(Data on where targets appear)
[Begin]

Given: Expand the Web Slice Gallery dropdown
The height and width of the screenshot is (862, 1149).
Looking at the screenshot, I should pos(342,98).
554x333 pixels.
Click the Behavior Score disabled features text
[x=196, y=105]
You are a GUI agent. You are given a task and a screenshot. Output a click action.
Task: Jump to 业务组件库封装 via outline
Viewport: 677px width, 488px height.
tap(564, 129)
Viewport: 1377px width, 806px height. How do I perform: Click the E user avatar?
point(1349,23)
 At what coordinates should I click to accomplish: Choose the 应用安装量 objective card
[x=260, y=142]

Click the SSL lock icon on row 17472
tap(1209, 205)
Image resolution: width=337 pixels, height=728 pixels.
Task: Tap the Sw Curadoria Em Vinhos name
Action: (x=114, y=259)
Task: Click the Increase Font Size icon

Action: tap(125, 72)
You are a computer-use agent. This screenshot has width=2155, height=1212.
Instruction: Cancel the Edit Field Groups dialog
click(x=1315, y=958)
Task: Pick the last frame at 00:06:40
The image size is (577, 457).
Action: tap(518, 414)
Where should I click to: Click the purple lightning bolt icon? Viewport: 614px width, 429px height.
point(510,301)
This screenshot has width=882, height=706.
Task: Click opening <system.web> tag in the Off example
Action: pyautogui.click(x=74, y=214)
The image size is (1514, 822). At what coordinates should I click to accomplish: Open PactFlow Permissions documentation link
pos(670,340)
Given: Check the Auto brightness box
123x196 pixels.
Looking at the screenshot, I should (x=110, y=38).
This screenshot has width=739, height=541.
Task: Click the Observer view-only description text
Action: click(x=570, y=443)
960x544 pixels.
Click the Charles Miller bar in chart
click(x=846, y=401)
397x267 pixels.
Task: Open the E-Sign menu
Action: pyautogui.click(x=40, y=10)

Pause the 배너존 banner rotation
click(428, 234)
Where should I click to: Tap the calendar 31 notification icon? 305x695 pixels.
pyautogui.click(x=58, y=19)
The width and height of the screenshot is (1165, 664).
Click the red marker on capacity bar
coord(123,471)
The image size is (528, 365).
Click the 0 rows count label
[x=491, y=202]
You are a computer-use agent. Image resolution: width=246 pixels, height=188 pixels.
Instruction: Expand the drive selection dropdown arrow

[End]

■ Your objective ■
Rewrite the data from the line with "554x333 pixels." to the line with "tap(564, 129)", both included, with the other lines kept as they are. Decrease every coordinate in the answers by 141.

■ Response below ■
554x333 pixels.
Click the Behavior Score disabled features text
[x=55, y=-36]
You are a GUI agent. You are given a task and a screenshot. Output a click action.
Task: Jump to 业务组件库封装 via outline
Viewport: 677px width, 488px height.
tap(423, -12)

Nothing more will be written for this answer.